MadSci Network: Biochemistry

Re: why don't free nuclotides in the cell pair up?

Date: Wed Feb 28 11:00:43 2001
Posted By: Michael Onken, Admin, MadSci Network
Area of science: Biochemistry
ID: 982992258.Bc

The answer can be seen if we examine the "Wallace rule" for determining the melting points of short DNA double helices based on their lengths - this ignores base-stacking and other nearest-neighbor interactions, which are obviously not important for single nucleotide interactions:

Tm = 2C (A + T) + 4C (G + C)1
(Where each letter represents the number of times each base is present in one strand)
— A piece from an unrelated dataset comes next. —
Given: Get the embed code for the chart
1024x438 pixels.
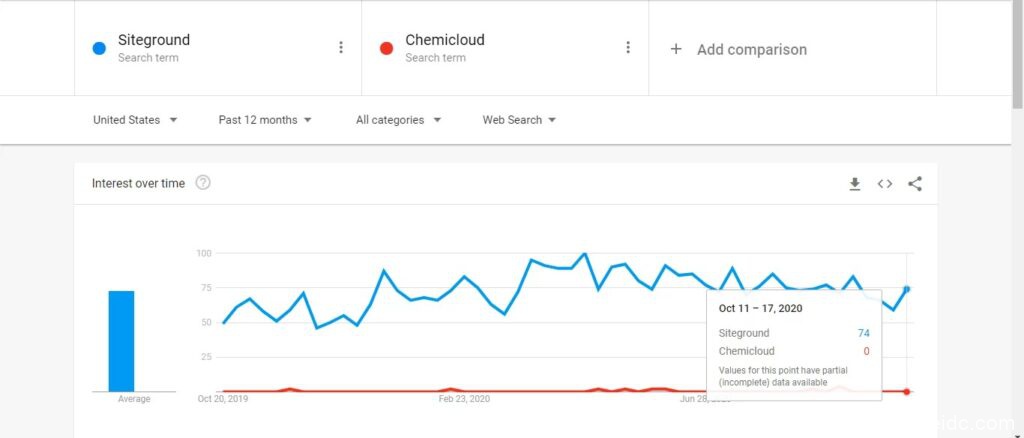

As you can see from the equation, any double-stranded DNA fragment with a GC content around 50% must be at least 13 basepairs long to be stable at a normal body temperature of 37°C. That being the case, the melting point for a single basepair in the absence of other interactions is far below normal body temperature, such that stable hydrogen-bonding between free nucleotides would be the equivalent of ice spontaneously forming in a glass of room temperature water. That is not to say that these interactions never occur, but they are too short- lived to play a substantial role in the cell, especially considering the competing interactions of proteins and other molecules, including water.

1. Wallace, R.B., Shaffer J., Murphy, R.F., Bonner, J., Hirose, T., and Itakura, K. (1979) Nucleic Acids Research 6: 3543- 3547.